++++ Supplied material

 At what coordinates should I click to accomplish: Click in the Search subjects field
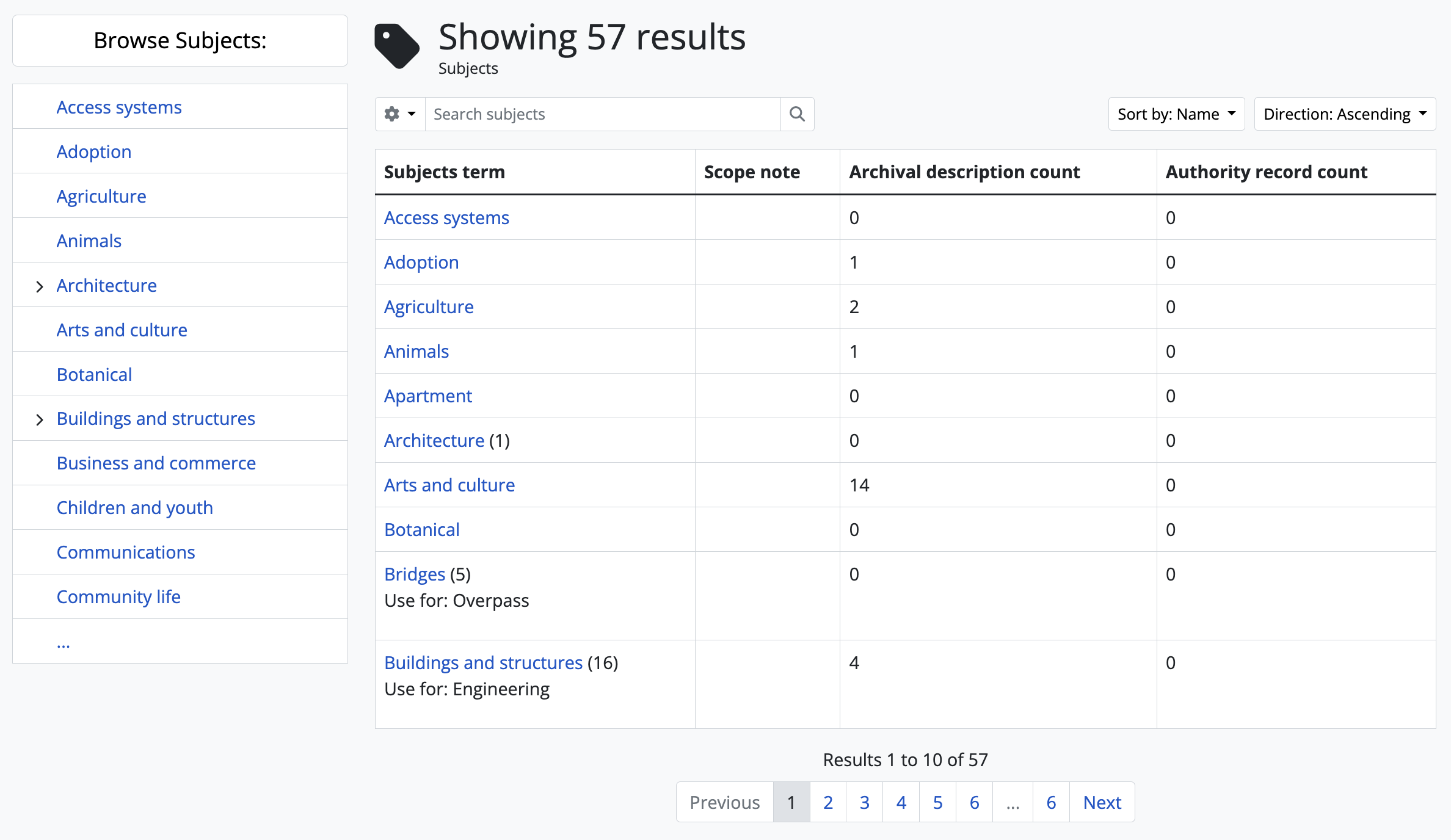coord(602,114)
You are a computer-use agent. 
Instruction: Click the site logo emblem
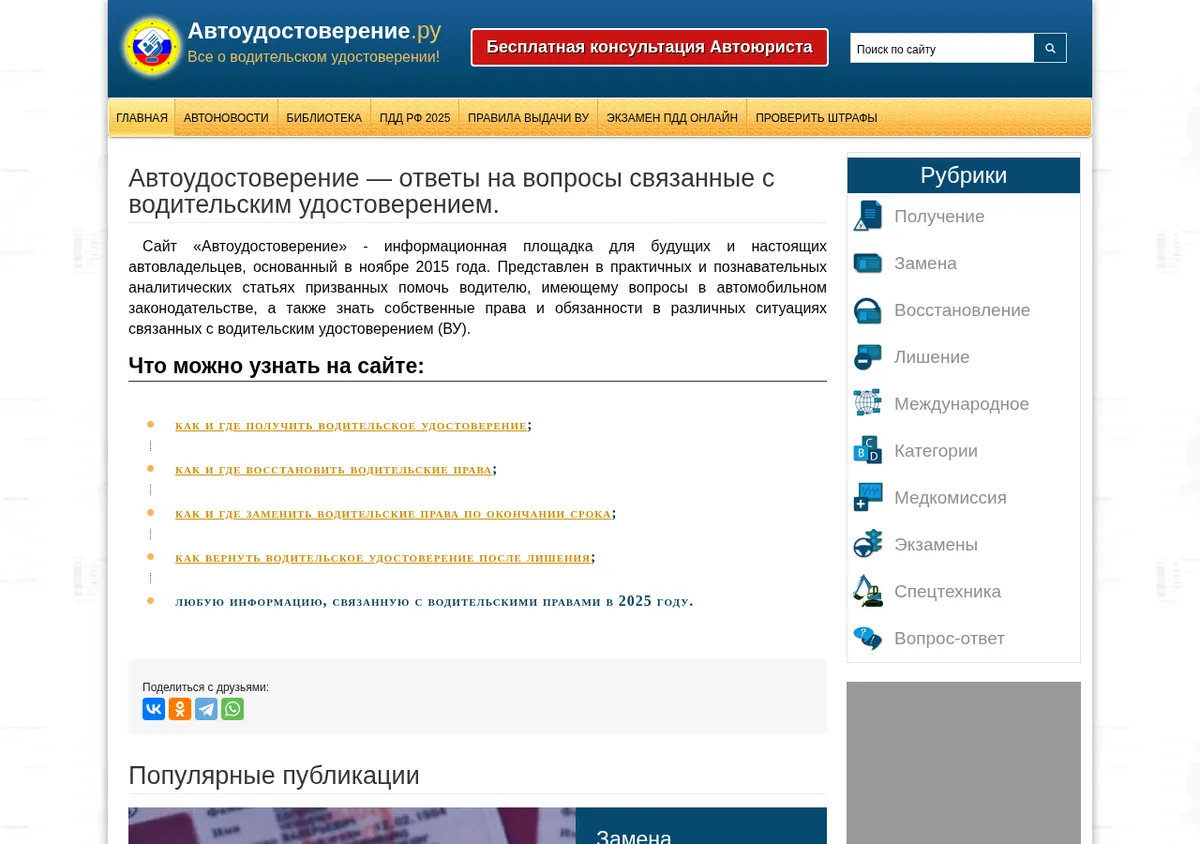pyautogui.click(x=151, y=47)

++++++++

* **Problem to solve**:
Copy the text of both items above word for word, leaving out the pictures.

* **In response**:
 At what coordinates should I click to accomplish: Click in the Search subjects field
coord(602,114)
You are a computer-use agent. 
Instruction: Click the site logo emblem
pyautogui.click(x=151, y=47)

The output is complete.